A cincuenta años del triunfo de Salvador Allende en las elecciones presidenciales, este trabajo analiza cómo se gestó la trama civil que operó contra la UP, principalmente a partir del estudio de sus tres actores políticos más relevantes: la Democracia Cristiana, el Partido Nacional y Patria y Libertad. Hoy Chile enfrenta un horizonte político decisivo, una verdadera encrucijada, cuyo umbral será el plebiscito que puede franquear el camino hacia su primera Constitución debatida y aprobada democráticamente; después llegará la sucesión de elecciones municipales, regionales, parlamentarias y presidenciales. El desafío es construir un país más democrático y justo, que supere el paradigma neoliberal impuesto por los Chicago boys durante la dictadura y mantenido por todos los gobiernos posteriores a 1990, con la sola excepción de las transformaciones estructurales que la presidenta Michelle Bachelet intentó desarrollar durante su segundo mandato.
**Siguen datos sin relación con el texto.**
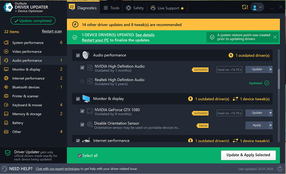Uncheck Disable Orientation Sensor tweak checkbox
Viewport: 286px width, 174px height.
point(82,125)
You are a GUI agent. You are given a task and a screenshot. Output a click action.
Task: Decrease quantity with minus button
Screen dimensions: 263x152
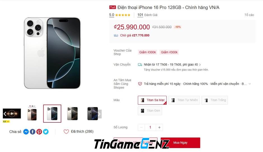141,127
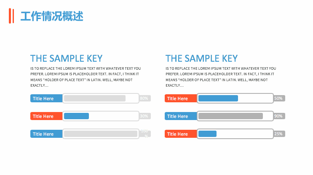313x175 pixels.
Task: Click the orange double-bar accent beside the slide title
Action: pos(11,16)
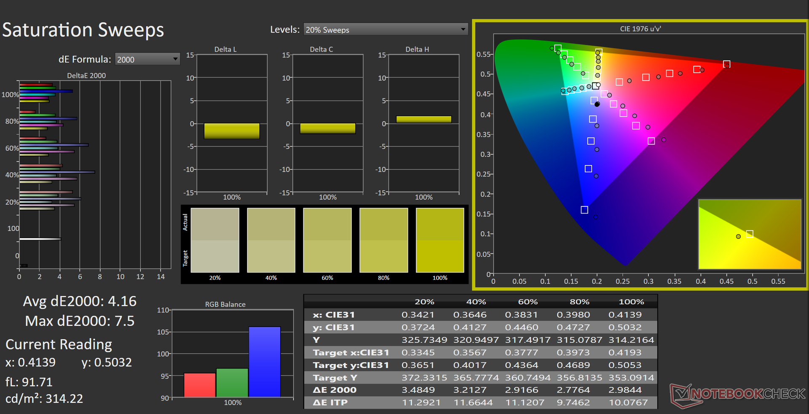Select the 80% column header in data table
The width and height of the screenshot is (809, 414).
579,302
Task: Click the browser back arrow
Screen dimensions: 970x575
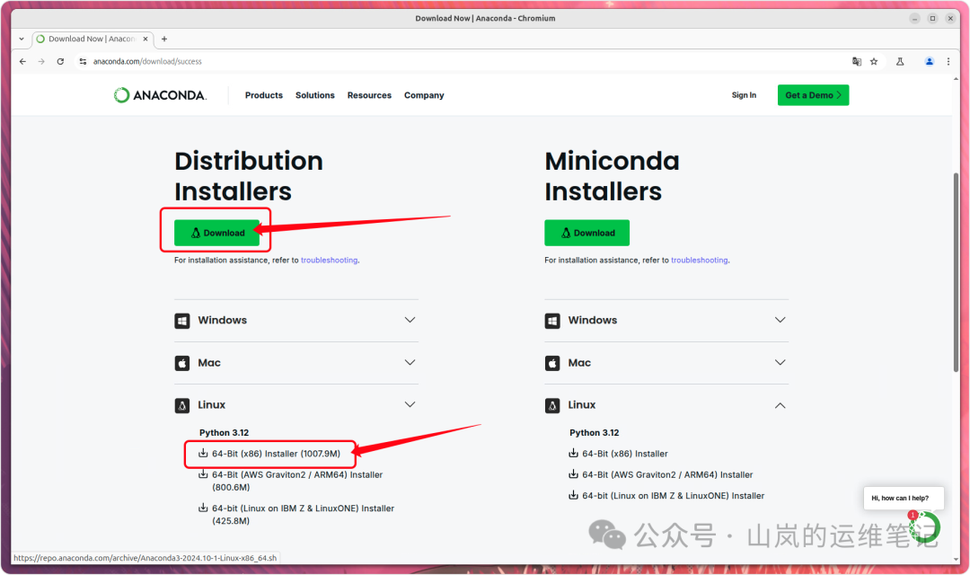Action: pos(22,61)
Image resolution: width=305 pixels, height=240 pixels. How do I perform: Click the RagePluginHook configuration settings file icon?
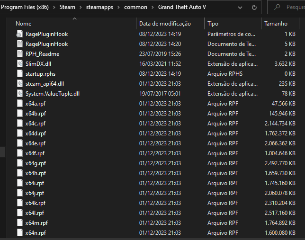pyautogui.click(x=19, y=34)
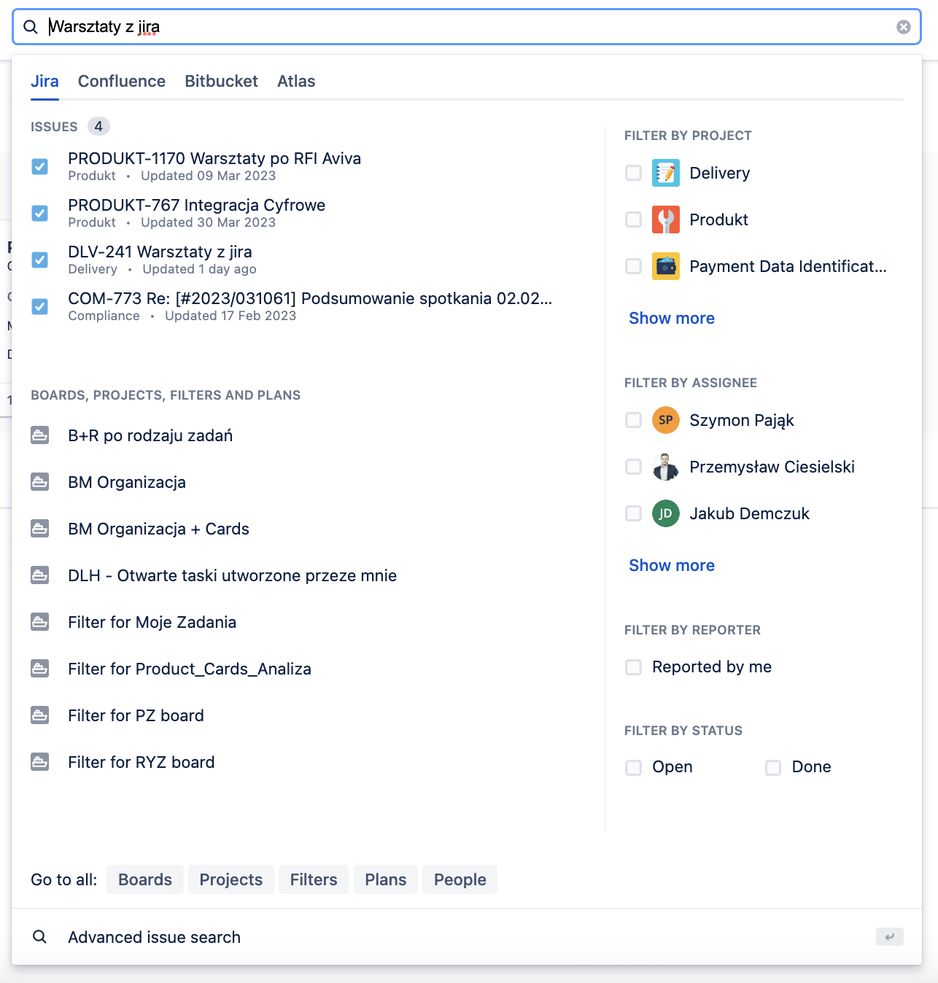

No será sencillo, puesto que, a lo largo de dos siglos de historia republicana, la derecha ha demostrado que, cuando lo ha necesitado (como entre 1970 y 1973), sabe defender sus privilegios a ultranza.

Como en la rebelión social de 2019, cuando «El derecho de vivir en paz» de Víctor Jara fue cantado por millones de chilenas y chilenos, en este largo camino estarán presentes la memoria de la Unidad Popular y los valores profundamente democráticos y libertarios encarnados por aquel movimiento político y social, representados universalmente por la figura del presidente Salvador Allende.